Frank’s health was failing. By the end of the night, his 63-year-old body would breathe its last.
Scott couldn’t have guessed it would be that exact night, but he was back in his hometown because he knew it was close.
As he considered the end, he contemplated the defining moments in his father’s life. Specifically, he wondered aloud to his former head coach, Jim Puetz, about a decision made 40 years earlier.
Frank had an offer from Bob Devaney to play for an up-and-coming Husker football program in Lincoln but worried about balancing it with Army ROTC and his love of playing in a polka band.
He chose the Army and gave up on becoming perhaps one of the legends fans now associate with the building blocks of the Big Red back in the early 1960s.
“I looked at Jim and I said, ‘I wonder what my dad would have done if he wouldn’t have done that?’ and Jim said, ‘Well, whatever it is, he followed his heart and it got you where you are,” Scott remembered. “He reminded me that, although it had been a few years since I was in high school, the lesson he was always trying to teach us was, you have to go after it. You have to follow your heart.”

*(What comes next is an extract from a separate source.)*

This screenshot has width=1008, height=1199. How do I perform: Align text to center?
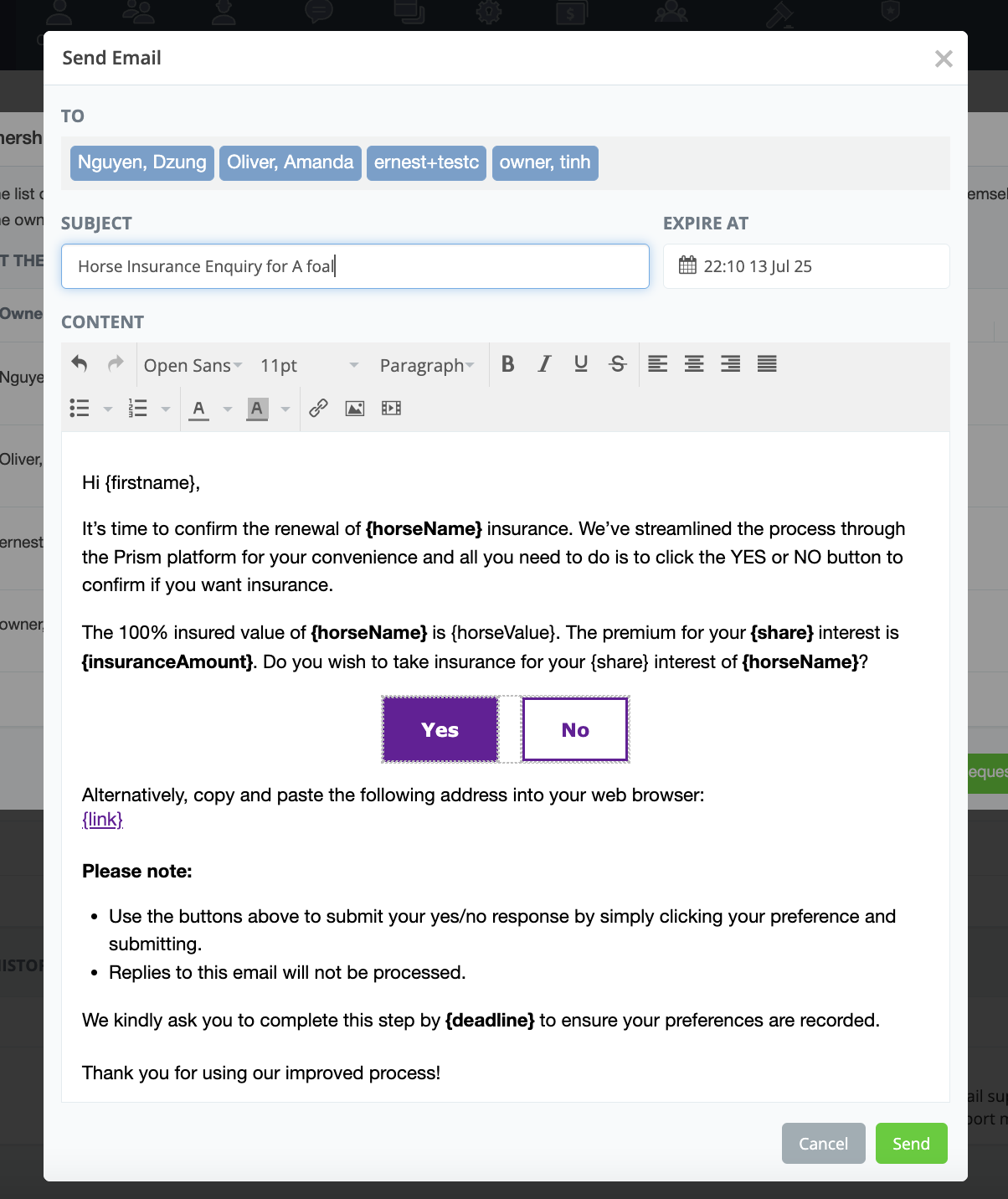(x=694, y=364)
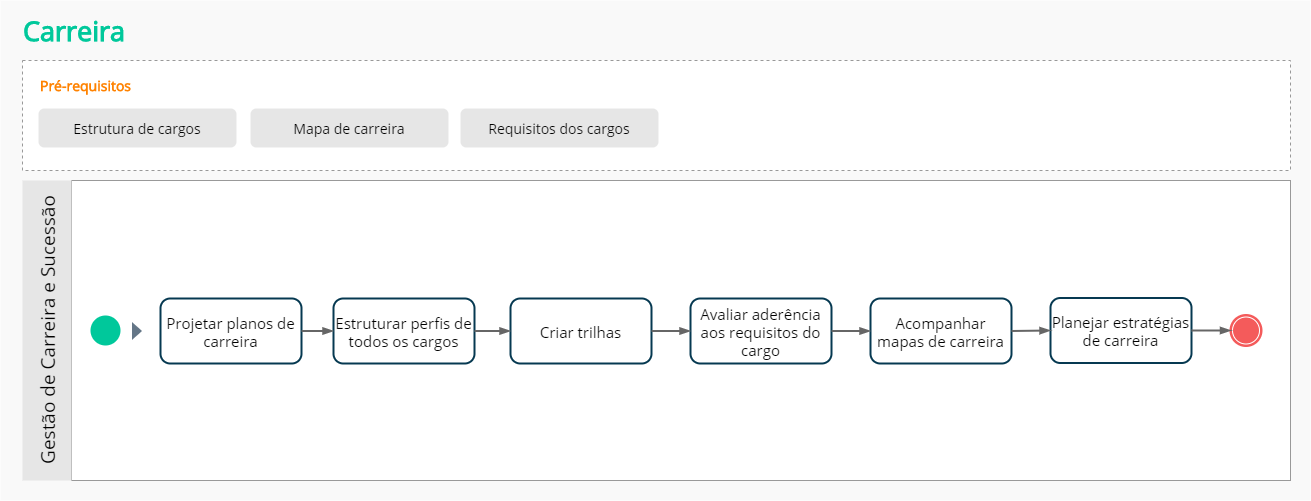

Sobota’s story is one of many that have been shared in the week since Puetz, 77, passed away in Lincoln.
The 31-year head coach of the Shamrock football team, 41-year teacher on the Scotus faculty and pillar of both the Columbus and Nebraska High School athletics communities was honored with a visitation and vigil on Wednesday night then laid to rest with a funeral and burial service on Thursday morning.
They came by the hundreds, laughed about Puetz’s wit and comedic abilities, marveled at his long list of accomplishments and shed tears for the realization it was all now part of the past.
Each one had a story to tell.
Puetz leaves behind no shortage of tales from on the field, off the field, in the classroom, at The Pawnee, in various social settings, or in Sobota’s case, in a genuine moment that maybe helps to best explain the kind of impact he left on those who crossed his path. Puetz’s legacy was one of winning on the football field and enjoying life everywhere else.
During his football career, he earned 235 victories, led two Scotus teams to state championships and was on the staff of another in his first year in town.
Those who coached young men beside him almost always refer to his organization, his desire to involve as many players as possible and his hands off approach to giving his assistants responsibilities then allowing them to do their jobs.
“For us, he was the straw that stirred the drink. He made it happen, but he allowed us all to coach,” said Rick Grubaugh, Puetz’s offensive coordinator starting in 1992. “It was just a tremendous experience coaching with that staff as close of friends as we were and having the same type of philosophy for the game. It was just so much fun to be a part of it.”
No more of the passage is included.